Work item: Please restate each line of the data below exactly. Omit all images.
........
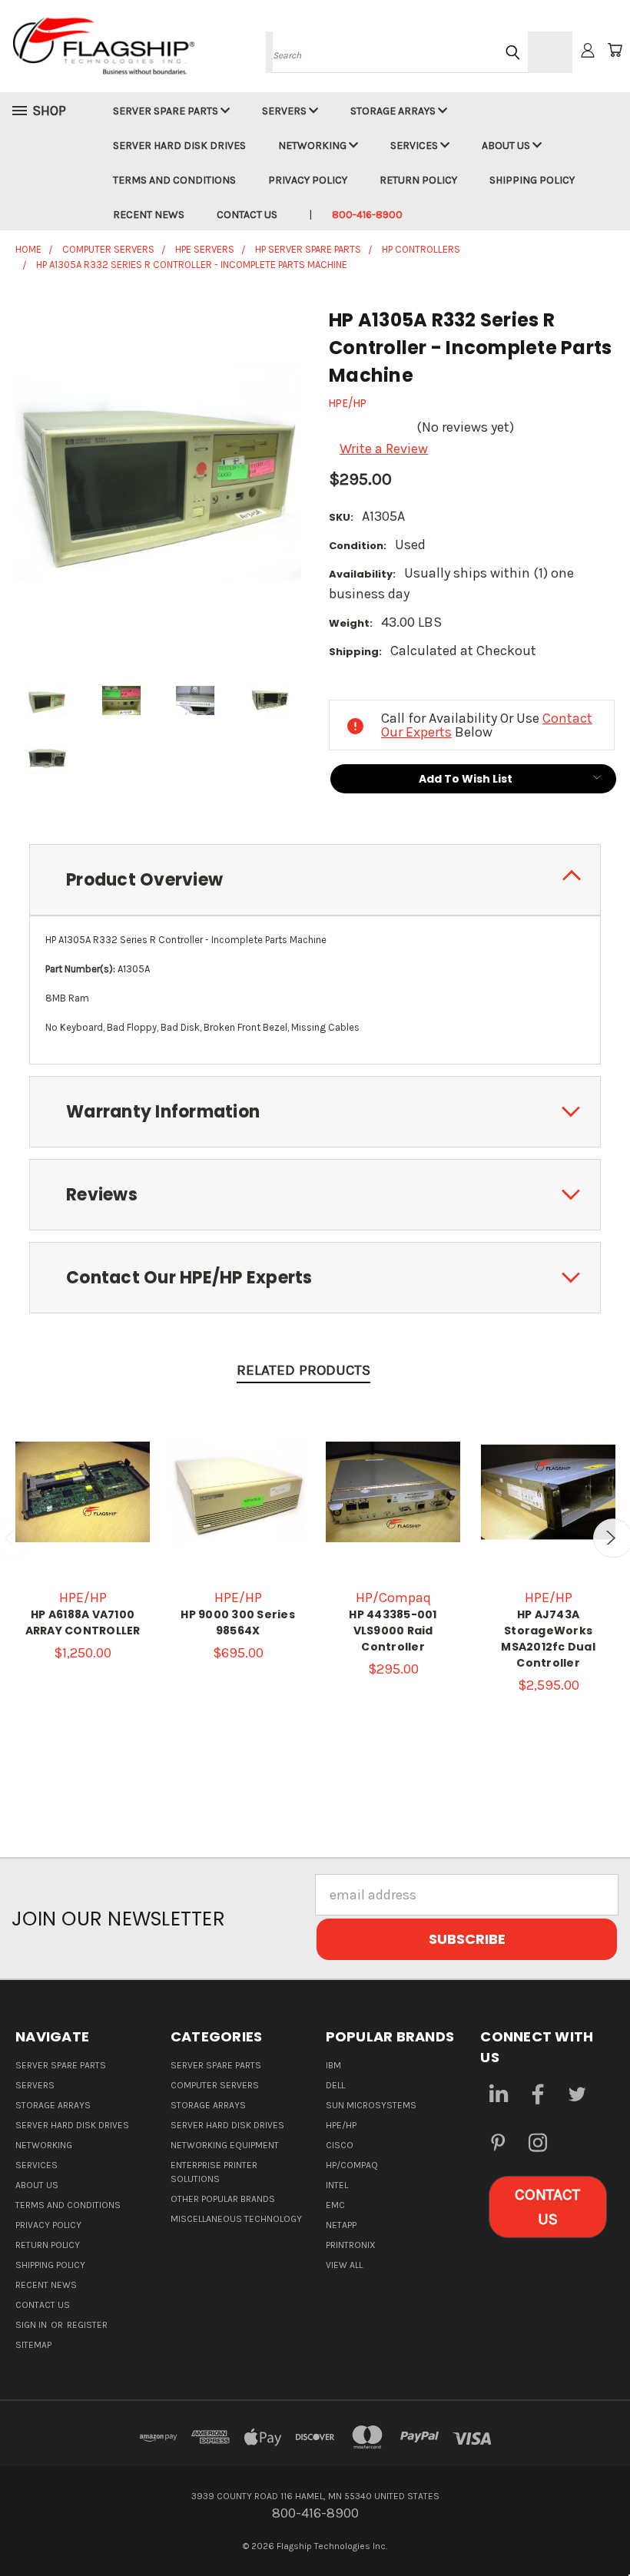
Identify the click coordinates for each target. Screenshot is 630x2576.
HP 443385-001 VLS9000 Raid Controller (392, 1630)
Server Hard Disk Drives (179, 145)
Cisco (339, 2145)
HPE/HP (341, 2125)
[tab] (315, 880)
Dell (335, 2085)
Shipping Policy (532, 180)
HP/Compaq (352, 2165)
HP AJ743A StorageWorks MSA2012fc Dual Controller (548, 1638)
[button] (548, 2207)
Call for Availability (82, 1507)
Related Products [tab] (303, 1370)
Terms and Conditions (174, 180)
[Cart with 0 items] (614, 50)
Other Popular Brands (223, 2199)
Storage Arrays (394, 111)
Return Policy (418, 180)
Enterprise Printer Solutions (214, 2172)
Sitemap (33, 2344)
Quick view (82, 1465)
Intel (337, 2185)
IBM (333, 2065)
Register (87, 2324)
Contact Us (247, 214)
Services (415, 145)
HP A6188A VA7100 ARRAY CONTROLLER (83, 1622)
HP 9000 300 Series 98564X (238, 1622)
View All (344, 2265)
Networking (313, 145)
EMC (335, 2205)
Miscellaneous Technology (236, 2218)
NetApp (341, 2225)
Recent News (148, 214)
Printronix (351, 2245)
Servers (285, 111)
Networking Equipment (225, 2145)
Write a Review (384, 448)
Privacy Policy (307, 180)
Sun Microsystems (371, 2105)
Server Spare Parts (166, 111)
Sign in (32, 2324)
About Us (507, 145)
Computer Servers (215, 2085)
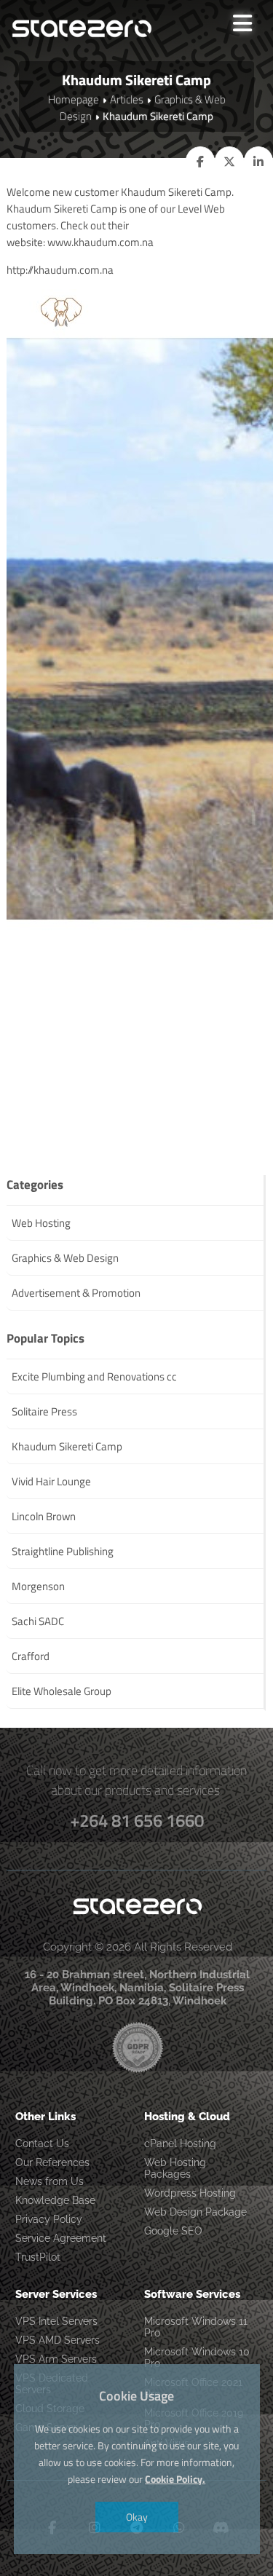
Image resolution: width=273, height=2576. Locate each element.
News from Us (49, 2181)
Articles (126, 99)
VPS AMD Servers (57, 2340)
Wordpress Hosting (190, 2193)
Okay (137, 2516)
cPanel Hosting (180, 2143)
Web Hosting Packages (175, 2168)
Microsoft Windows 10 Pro (197, 2357)
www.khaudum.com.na (100, 242)
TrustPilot (37, 2257)
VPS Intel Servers (56, 2321)
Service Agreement (60, 2238)
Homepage (73, 99)
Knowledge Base (55, 2200)
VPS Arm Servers (56, 2359)
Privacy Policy (48, 2219)
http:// (20, 269)
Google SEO (173, 2231)
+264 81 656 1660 (137, 1820)
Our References (52, 2162)
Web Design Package (195, 2212)
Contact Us (42, 2143)
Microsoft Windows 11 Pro (196, 2327)
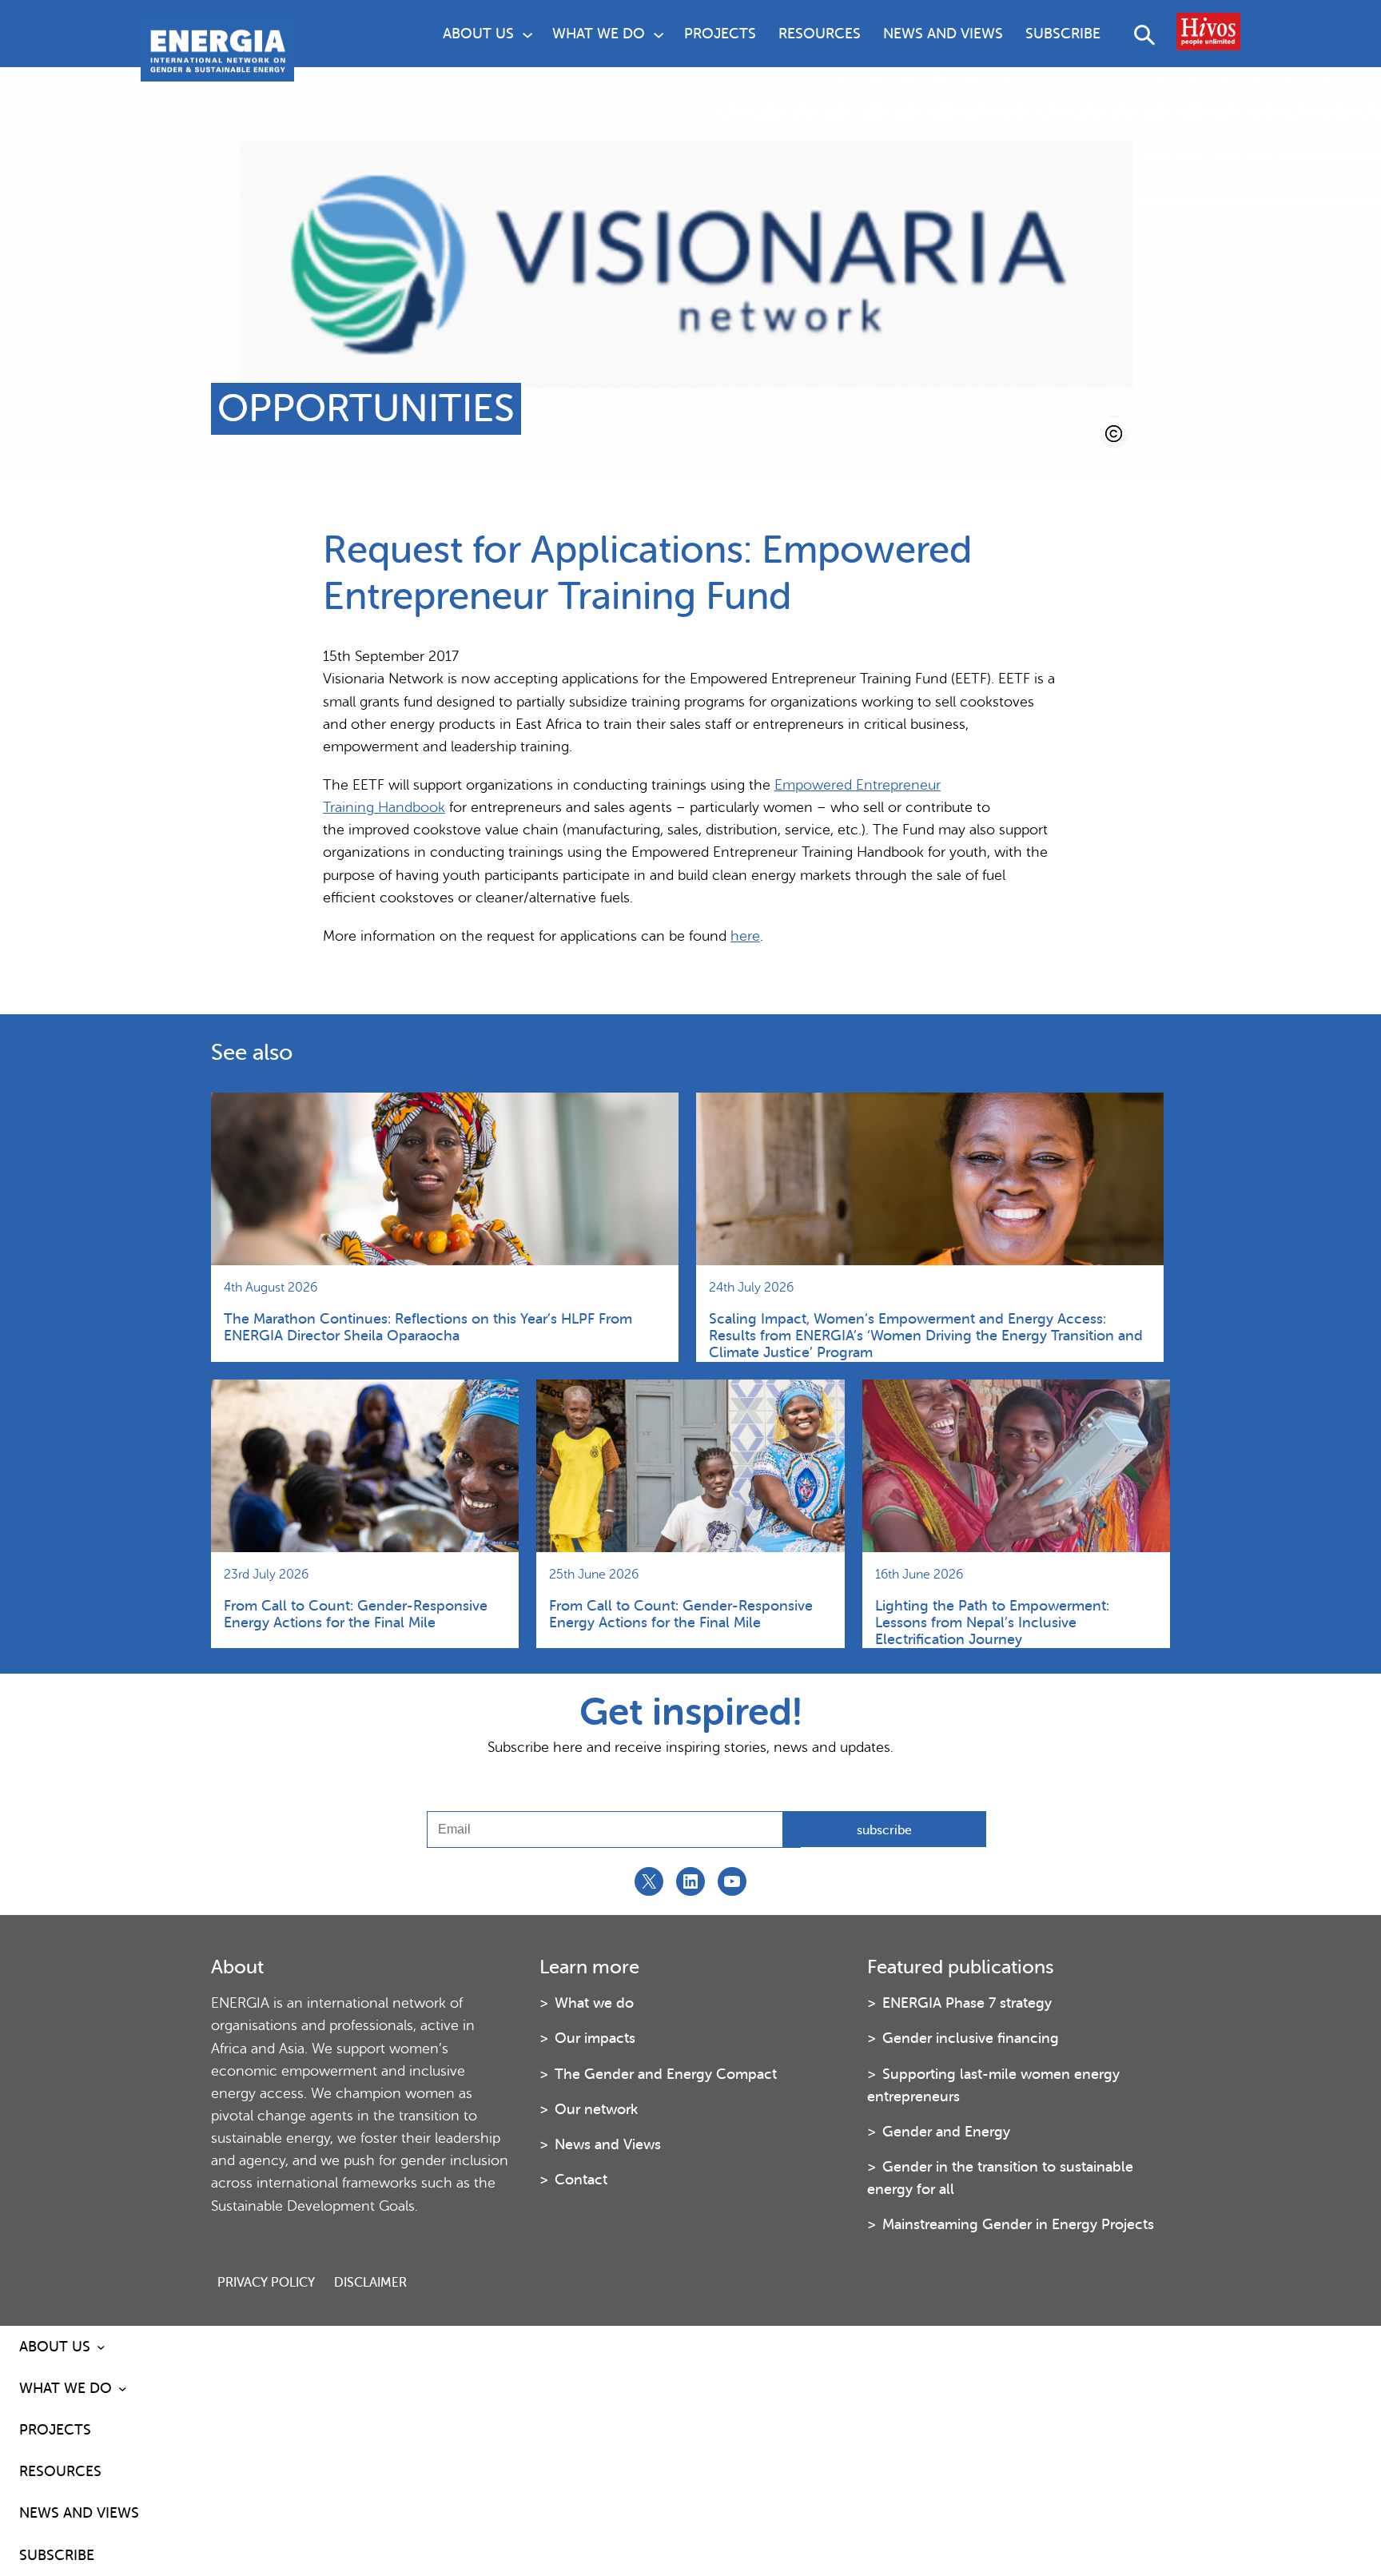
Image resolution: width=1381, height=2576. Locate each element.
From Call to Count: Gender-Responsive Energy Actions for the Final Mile (356, 1614)
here (745, 936)
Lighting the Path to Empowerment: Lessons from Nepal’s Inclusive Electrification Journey (992, 1622)
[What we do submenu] (658, 33)
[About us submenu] (527, 33)
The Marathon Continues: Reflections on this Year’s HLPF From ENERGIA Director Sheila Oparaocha (428, 1327)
........
Task output:
Identify the click coordinates for each target. Screenshot is 630x2576.
HP 443385-001 VLS9000 Raid Controller (392, 1630)
Server Hard Disk Drives (179, 145)
Cisco (339, 2145)
HPE/HP (341, 2125)
[tab] (315, 880)
Dell (335, 2085)
Shipping Policy (532, 180)
HP/Compaq (352, 2165)
HP AJ743A StorageWorks MSA2012fc Dual Controller (548, 1638)
[button] (548, 2207)
Call for Availability (82, 1507)
Related Products [tab] (303, 1370)
Terms and Conditions (174, 180)
[Cart with 0 items] (614, 50)
Other Popular Brands (223, 2199)
Storage Arrays (394, 111)
Return Policy (418, 180)
Enterprise Printer Solutions (214, 2172)
Sitemap (33, 2344)
Quick view (82, 1465)
Intel (337, 2185)
IBM (333, 2065)
Register (87, 2324)
Contact Us (247, 214)
Services (415, 145)
HP A6188A VA7100 ARRAY CONTROLLER (83, 1622)
HP 9000 300 Series 98564X (238, 1622)
View All (344, 2265)
Networking (313, 145)
EMC (335, 2205)
Miscellaneous Technology (236, 2218)
NetApp (341, 2225)
Recent News (148, 214)
Printronix (351, 2245)
Servers (285, 111)
Networking Equipment (225, 2145)
Write a Review (384, 448)
Privacy Policy (307, 180)
Sun Microsystems (371, 2105)
Server Spare Parts (166, 111)
Sign in (32, 2324)
About Us (507, 145)
Computer Servers (215, 2085)
Image resolution: width=273, height=2576. Locate each element.
News from Us (49, 2181)
Articles (126, 99)
VPS AMD Servers (57, 2340)
Wordpress Hosting (190, 2193)
Okay (137, 2516)
cPanel Hosting (180, 2143)
Web Hosting Packages (175, 2168)
Microsoft Windows 10 Pro (197, 2357)
www.khaudum.com.na (100, 242)
TrustPilot (37, 2257)
VPS Intel Servers (56, 2321)
Service Agreement (60, 2238)
Homepage (73, 99)
Knowledge Base (55, 2200)
VPS Arm Servers (56, 2359)
Privacy Policy (48, 2219)
http:// (20, 269)
Google SEO (173, 2231)
+264 81 656 1660 (137, 1820)
Our References (52, 2162)
Web Design Package (195, 2212)
Contact Us (42, 2143)
Microsoft Windows 11 Pro (196, 2327)
Image resolution: width=1381, height=2576. Locate each element.
From Call to Count: Gender-Responsive Energy Actions for the Final Mile (356, 1614)
here (745, 936)
Lighting the Path to Empowerment: Lessons from Nepal’s Inclusive Electrification Journey (992, 1622)
[What we do submenu] (658, 33)
[About us submenu] (527, 33)
The Marathon Continues: Reflections on this Year’s HLPF From ENERGIA Director Sheila Oparaocha (428, 1327)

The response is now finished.